=== Entries shown ===
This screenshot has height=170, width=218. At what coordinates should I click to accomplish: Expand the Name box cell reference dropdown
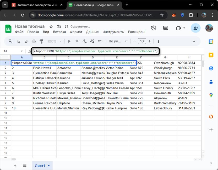[x=21, y=51]
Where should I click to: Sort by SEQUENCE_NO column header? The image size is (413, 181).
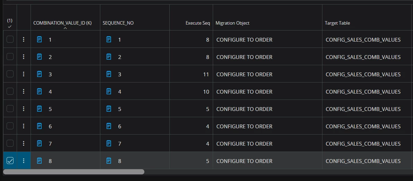point(118,23)
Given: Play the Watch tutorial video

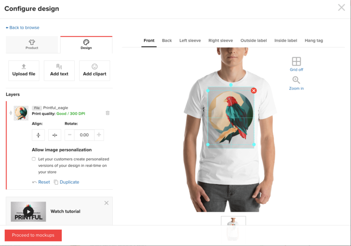Looking at the screenshot, I should click(x=29, y=211).
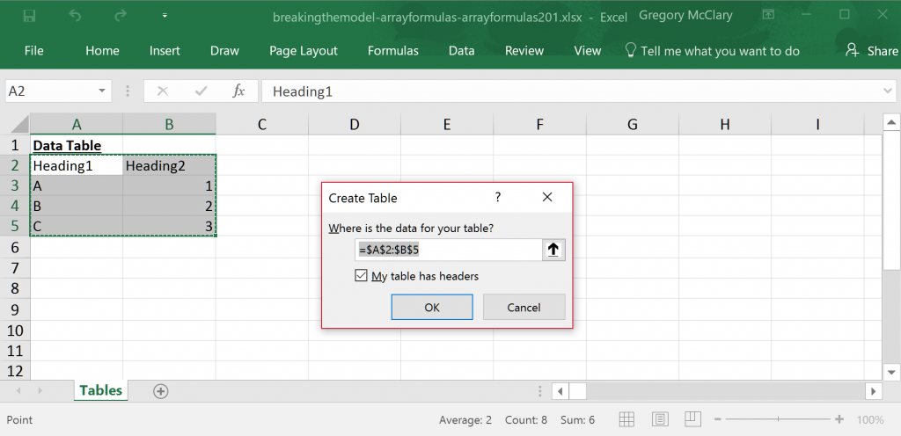
Task: Click the table data range input field
Action: (447, 250)
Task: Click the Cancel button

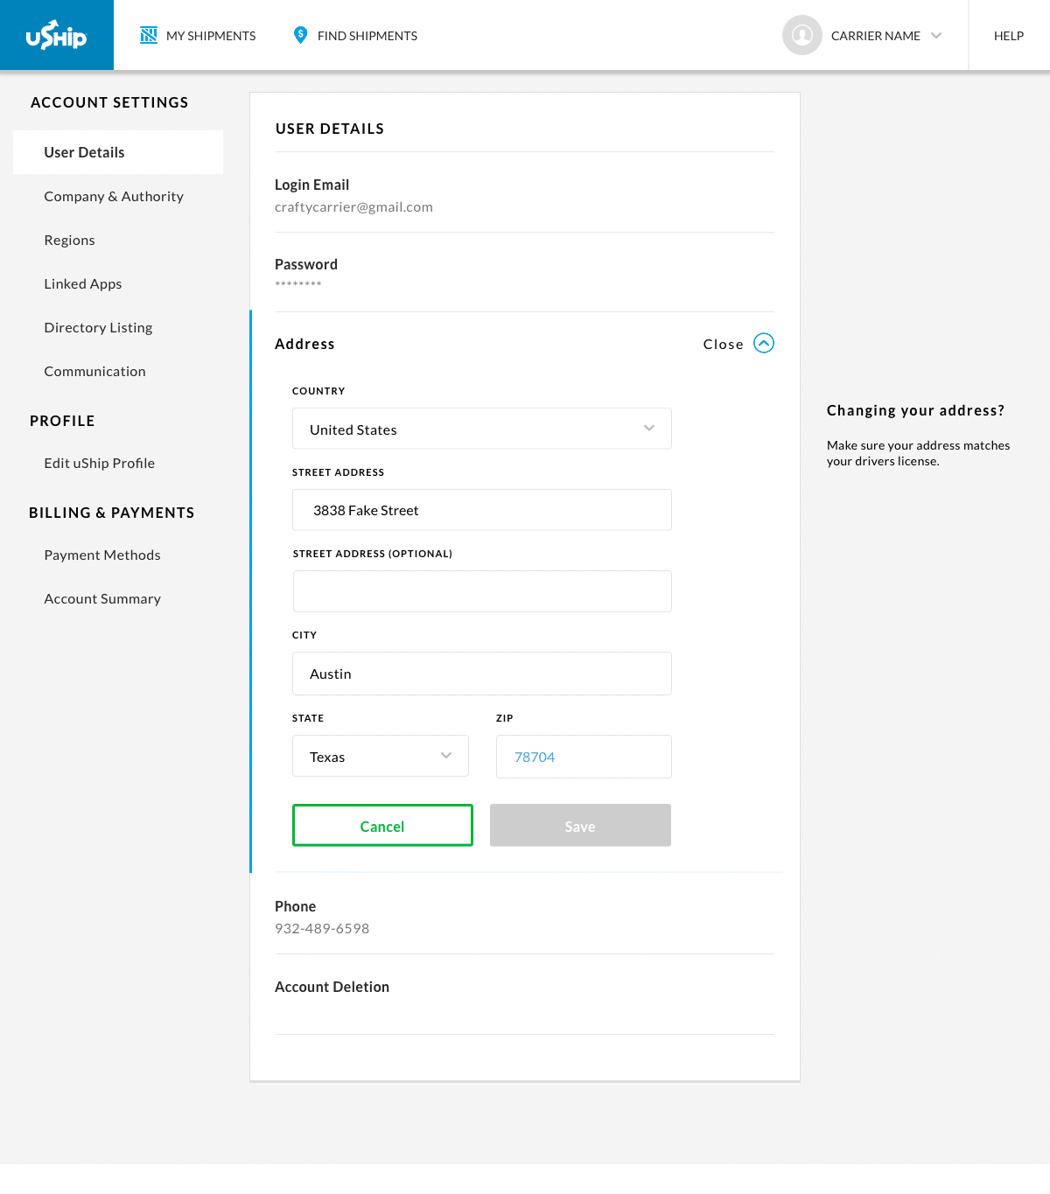Action: [x=382, y=825]
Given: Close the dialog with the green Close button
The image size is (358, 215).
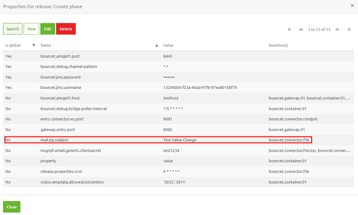Looking at the screenshot, I should pos(12,207).
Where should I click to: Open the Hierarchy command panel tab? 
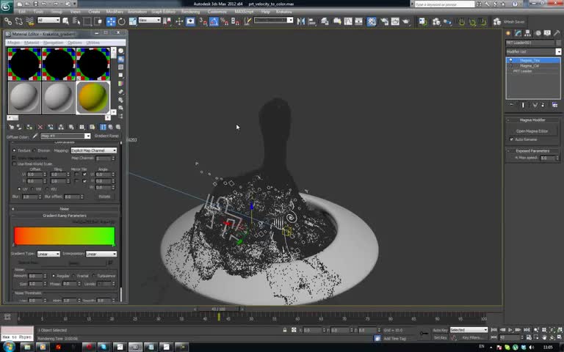click(x=529, y=34)
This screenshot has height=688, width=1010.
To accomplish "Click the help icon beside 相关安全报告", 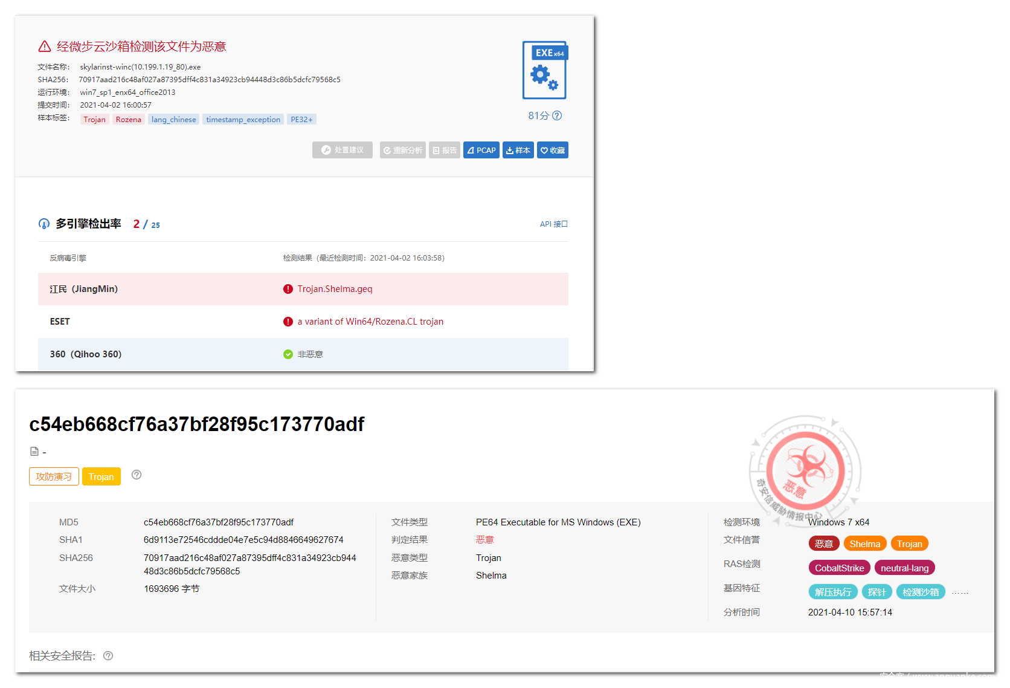I will [108, 656].
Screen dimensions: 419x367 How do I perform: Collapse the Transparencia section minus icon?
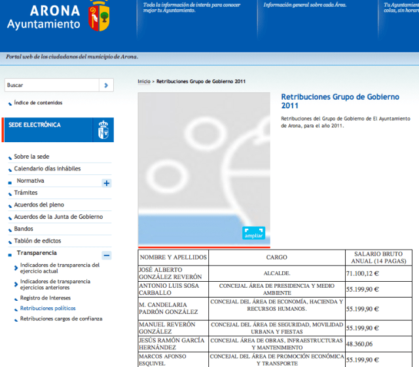click(107, 255)
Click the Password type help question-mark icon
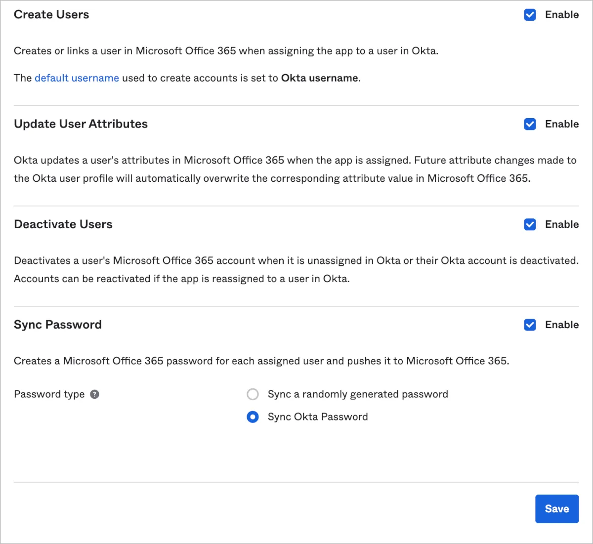593x544 pixels. pos(95,394)
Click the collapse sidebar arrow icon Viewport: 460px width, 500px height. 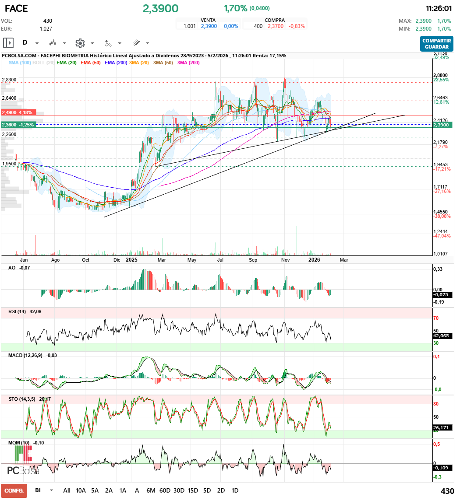(8, 43)
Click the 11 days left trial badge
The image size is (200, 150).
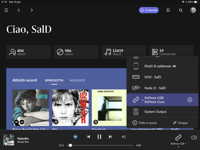tap(149, 10)
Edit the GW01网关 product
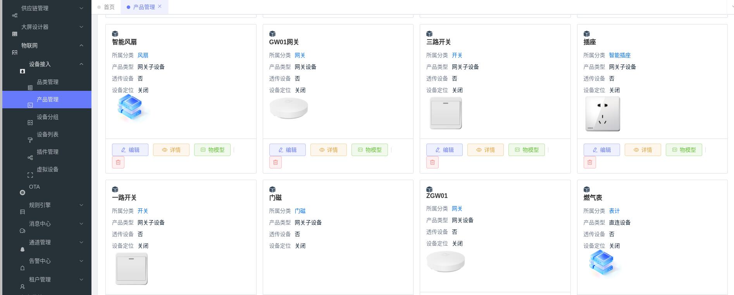This screenshot has width=734, height=295. pos(288,150)

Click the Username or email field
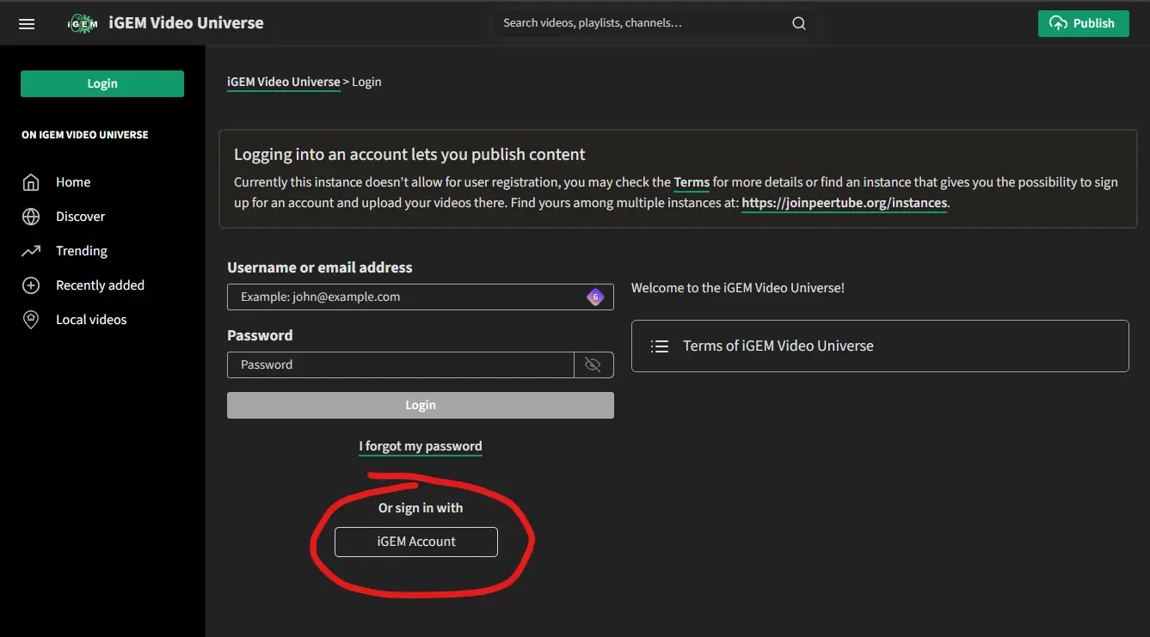click(404, 297)
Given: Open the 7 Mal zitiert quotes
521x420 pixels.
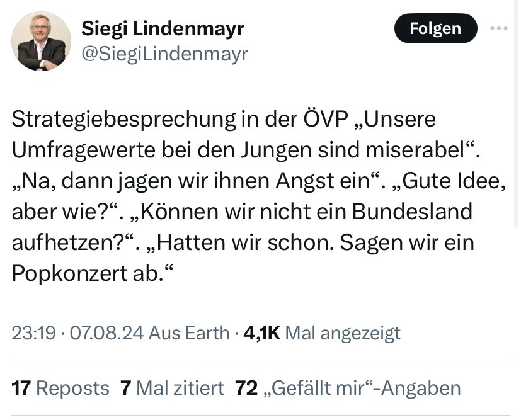Looking at the screenshot, I should [172, 388].
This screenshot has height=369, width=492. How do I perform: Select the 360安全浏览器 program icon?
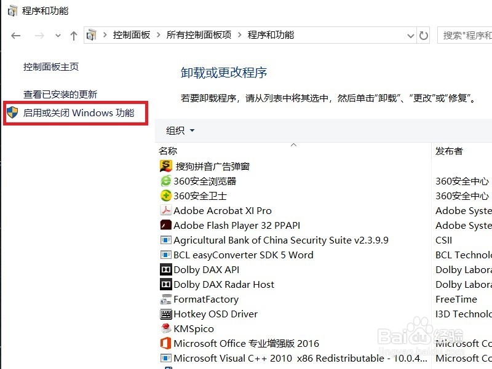(166, 181)
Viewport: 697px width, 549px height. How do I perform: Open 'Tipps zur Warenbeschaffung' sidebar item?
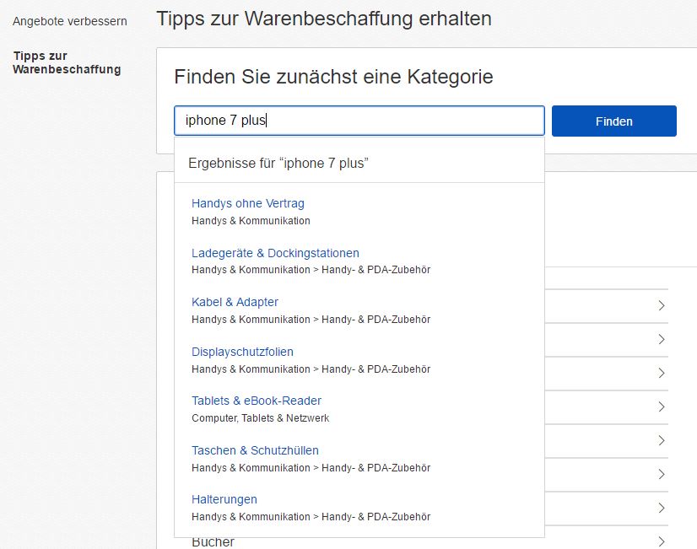67,62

=== Work item ===
In the records above, find the line that contains "Click the Username or email field" and repeat exactly that line and all lines after it to the end. Do not include pictures.

=== Answer section ===
Click the Username or email field
click(404, 297)
Given: Open the 7 Mal zitiert quotes
521x420 pixels.
Looking at the screenshot, I should [172, 388].
This screenshot has height=369, width=492. How do I perform: Select the 360安全浏览器 program icon?
(166, 181)
Viewport: 697px width, 549px height. How do I perform: Open 'Tipps zur Warenbeschaffung' sidebar item?
67,62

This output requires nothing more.